Après plus de dix ans de travaux et de controverses avec l'Egypte et le Soudan, l'Ethiopie a officiellement lancé dimanche la production d'électricité de son grand barrage de la Renaissance, sur le Nil Bleu.

C'est "la naissance d'une ère nouvelle", a lancé le Premier ministre éthiopien Abiy Ahmed en présidant dimanche le lancement de la production du Gerd ("Grand Ethiopian Renaissance Dam"), projet controversé de plusieurs milliards de dollars.

Accompagné de nombreux hauts responsables du pays, Abiy Ahmed a effectué une tournée dans la centrale électrique et a déclenché la production du barrage.

"Ce grand barrage a été construit par les Ethiopiens, mais au bénéfice de tous les Africains, pour que tous nos frères et soeurs d'Afrique en profitent", a affirmé un haut responsable participant à l'inauguration.

Divers responsables éthiopiens ont loué les efforts d'Abiy Ahmed pour achever le financement d'un projet qui a longtemps frôlé l'échec. En l'absence de comptabilité officielle précise, le coût total du projet a été estimé par les experts à 4,2 milliards de dollars (3,7 mds d'euros).

Tributaires du Nil

Le Gerd constitue, depuis le lancement du projet en 2011, un contentieux avec le Soudan et l'Egypte, tous deux tributaires du Nil pour leurs ressources hydrauliques.

Le Caire invoque un "droit historique" sur le fleuve, garanti depuis un traité signé en 1929 entre l'Egypte et le Soudan, alors représenté par le Royaume Uni, puissance coloniale. L'Egypte avait obtenu un droit de veto sur la construction de projets sur le fleuve.

En 1959, après un accord avec Khartoum sur le partage des eaux, l'Egypte s'était attribué un quota de 66% du débit annuel du Nil, contre 22% pour le Soudan.

N'étant pas partie prenante de ces accords, l'Ethiopie ne s'est jamais considérée liée par eux et, en 2010, un nouveau traité signé par les pays du bassin du Nil, qui prend sa source en Ouganda, a supprimé le droit de veto égyptien et autorisé des projets d'irrigation et de barrages hydroélectriques.

5000 MW

Saisie l'été dernier, l'ONU avait recommandé aux trois pays de poursuivre leurs pourparlers sous l'égide de l'Union africaine (UA). Le Caire et Khartoum, inquiets pour leur approvisionnement en eau avaient demandé à Addis Abeba de stopper le remplissage du barrage.
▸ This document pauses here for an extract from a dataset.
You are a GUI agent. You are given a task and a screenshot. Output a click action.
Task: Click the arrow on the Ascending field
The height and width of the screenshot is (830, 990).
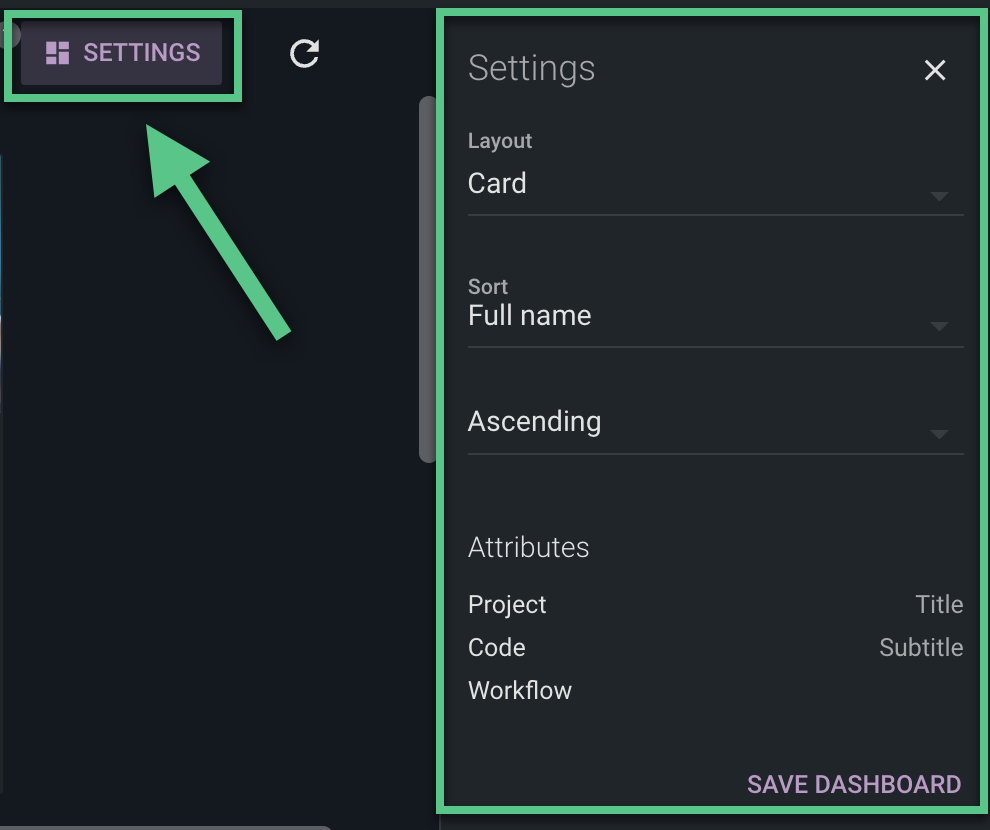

L'Ethiopie avait néanmoins procédé en juillet dernier à la seconde phase de remplissage du barrage, annoncé comme un des plus gros d'Afrique avec un objectif de production initiale de 6.500 mégawatts, revu à la baisse à 5000 MW, soit le double de la production actuelle de l'Ethiopie.

Selon les médias d'Etat éthiopiens, la production initiale du Gerd est de l'ordre de 375 MW avec la mise en service d'une première turbine, sur les 13 de l'ensemble du barrage. Une deuxième turbine devrait être mise en marche d'ici quelques mois, et l'ensemble du barrage être pleinement opérationnel en 2024.